Extracted records |
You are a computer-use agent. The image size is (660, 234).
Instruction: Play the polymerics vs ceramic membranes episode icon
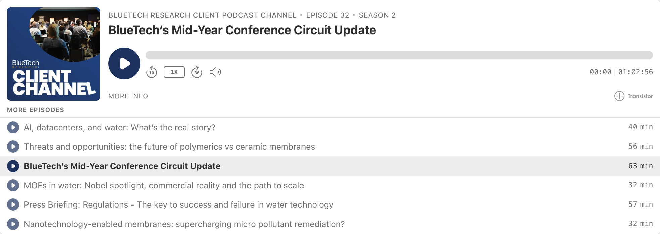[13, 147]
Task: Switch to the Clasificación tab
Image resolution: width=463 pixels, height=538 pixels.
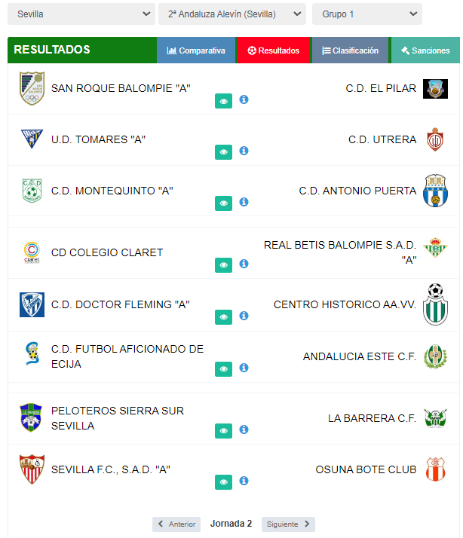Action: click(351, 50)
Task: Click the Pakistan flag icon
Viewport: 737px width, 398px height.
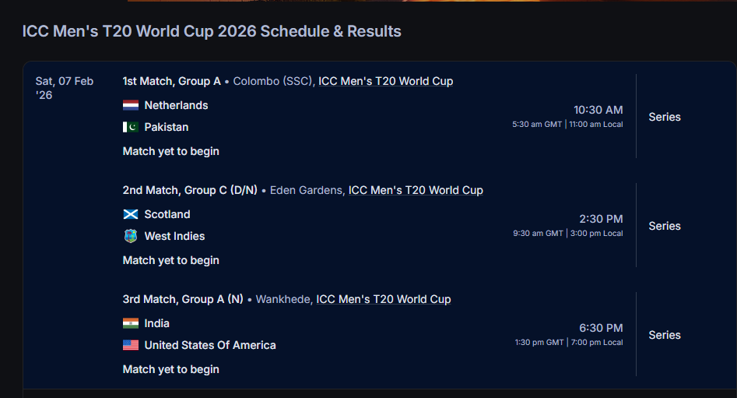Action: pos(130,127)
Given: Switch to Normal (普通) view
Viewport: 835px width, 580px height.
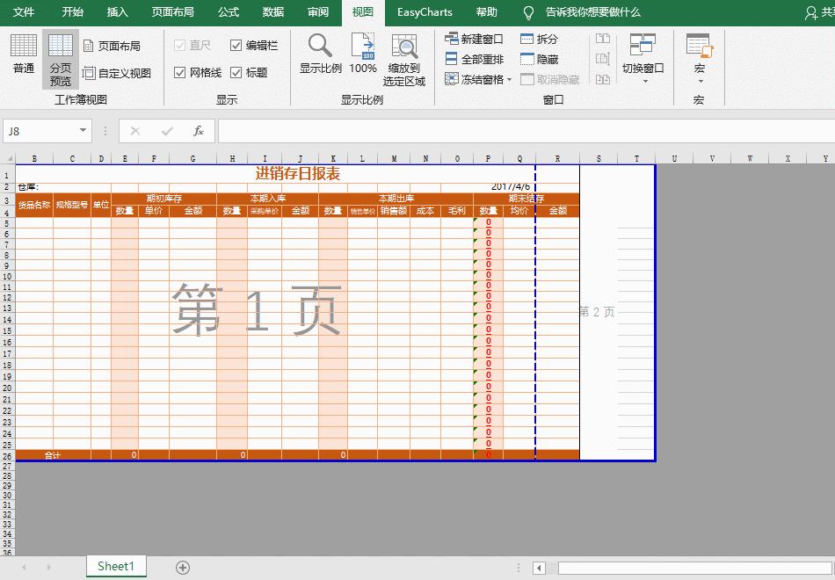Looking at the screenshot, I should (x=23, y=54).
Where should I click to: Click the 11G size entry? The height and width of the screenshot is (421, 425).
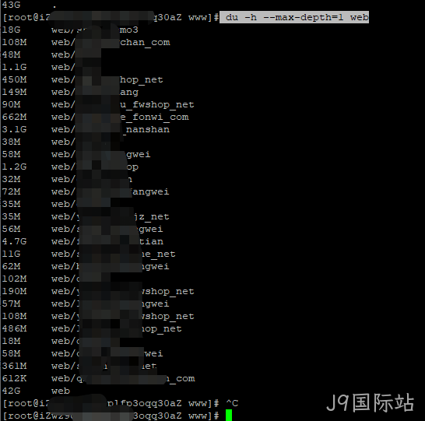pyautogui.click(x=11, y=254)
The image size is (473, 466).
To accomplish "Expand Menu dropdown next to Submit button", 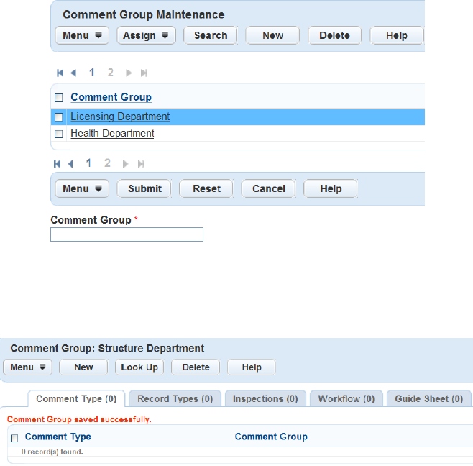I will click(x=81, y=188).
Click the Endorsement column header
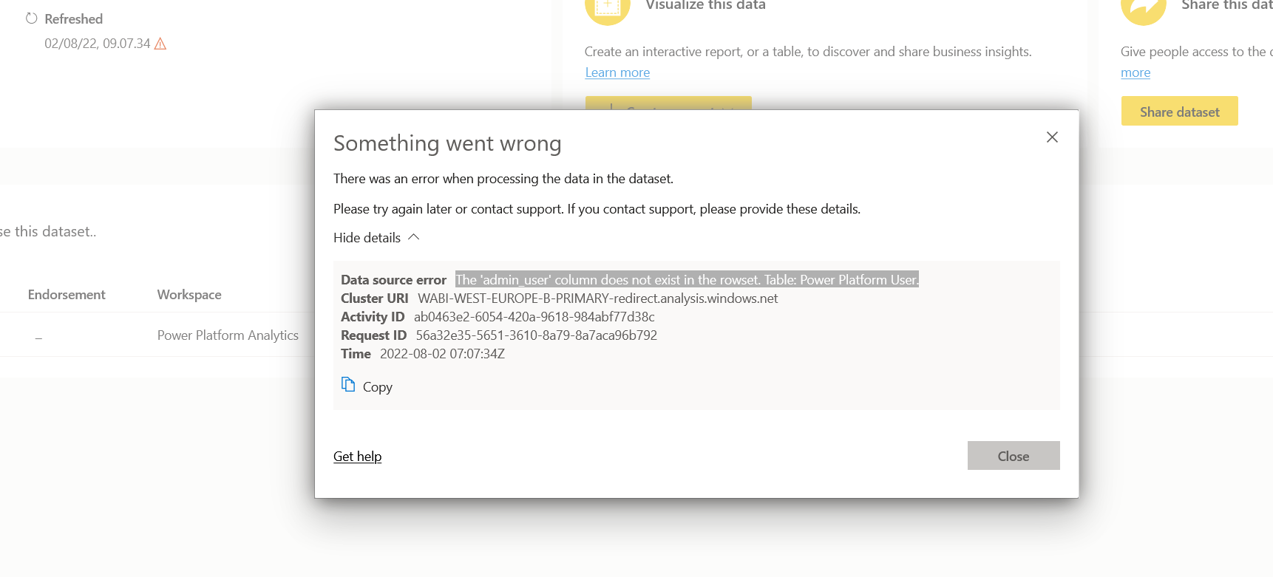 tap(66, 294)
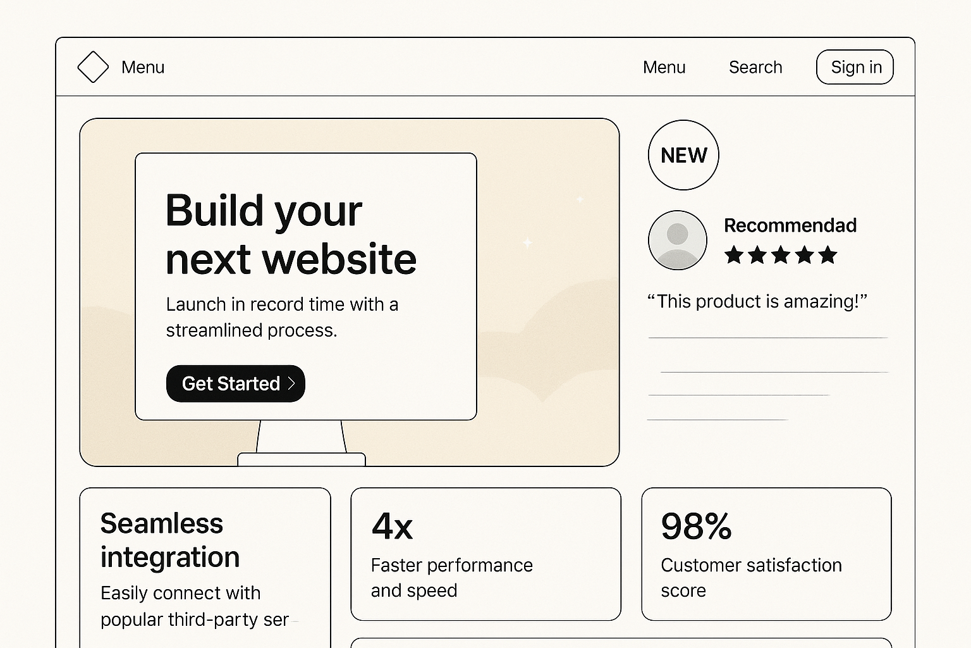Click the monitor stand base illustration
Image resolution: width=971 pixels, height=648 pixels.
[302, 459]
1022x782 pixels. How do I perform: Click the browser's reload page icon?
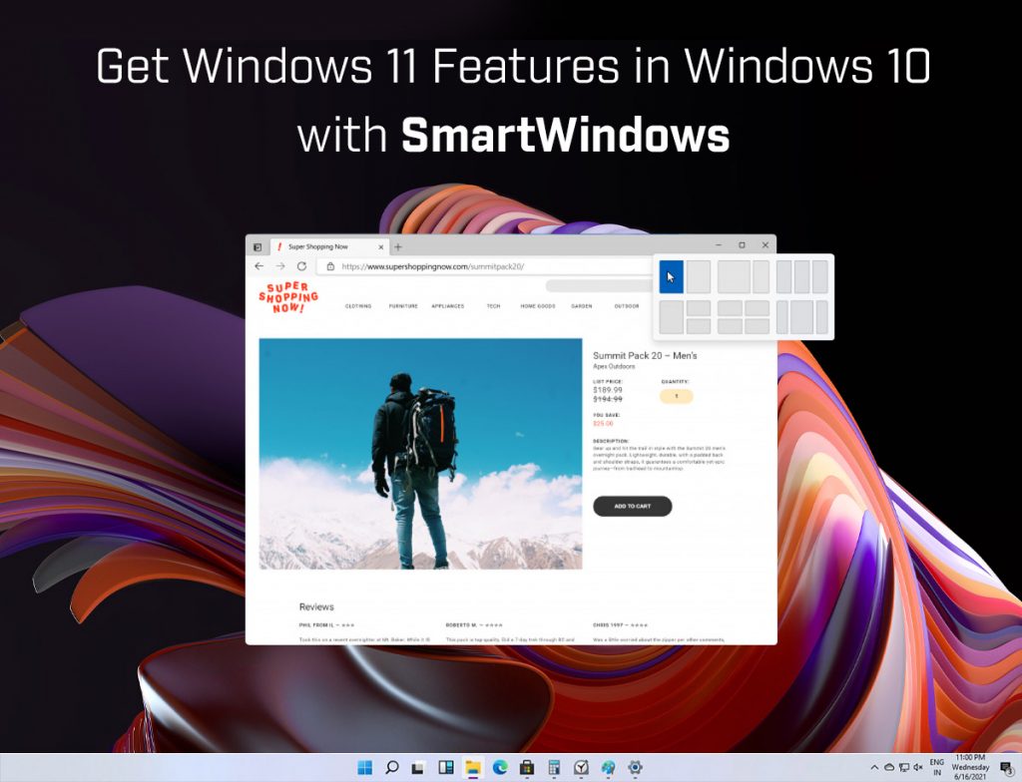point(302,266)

==

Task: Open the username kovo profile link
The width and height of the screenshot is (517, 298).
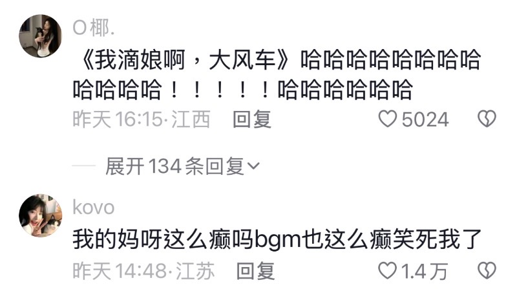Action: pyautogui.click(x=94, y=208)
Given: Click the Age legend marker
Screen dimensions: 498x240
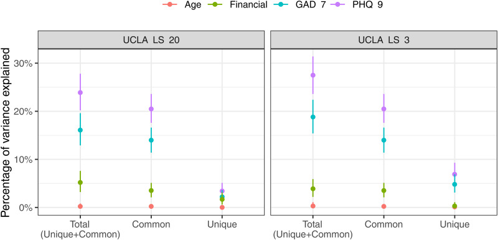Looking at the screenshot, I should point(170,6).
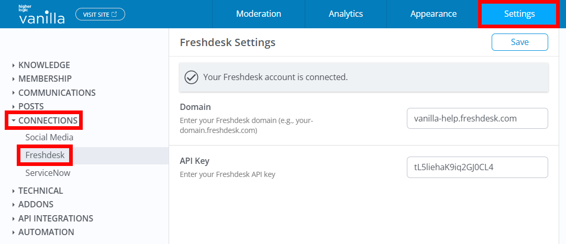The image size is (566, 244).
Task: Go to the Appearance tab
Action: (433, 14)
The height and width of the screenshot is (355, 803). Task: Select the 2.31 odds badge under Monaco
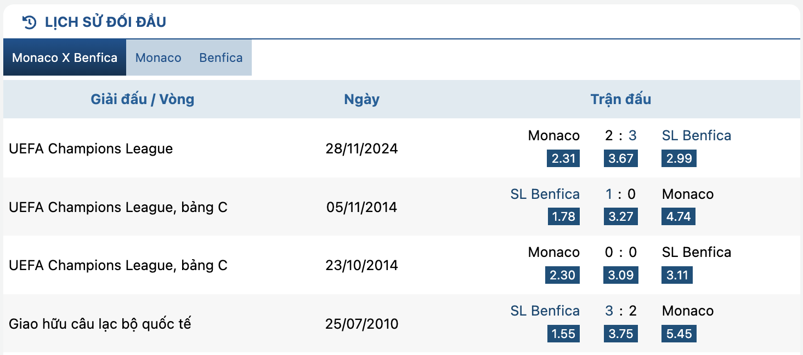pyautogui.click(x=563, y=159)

==

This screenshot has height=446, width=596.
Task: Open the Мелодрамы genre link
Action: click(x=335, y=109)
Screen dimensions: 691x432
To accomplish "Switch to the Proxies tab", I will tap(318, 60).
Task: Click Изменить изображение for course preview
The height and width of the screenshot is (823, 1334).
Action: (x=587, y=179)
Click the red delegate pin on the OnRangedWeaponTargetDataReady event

Activity | Show every line in the entries above that contains the string "Given".

Output of the exercise |
Given: Switch to Normal (普通) view
Given: Click the Age legend marker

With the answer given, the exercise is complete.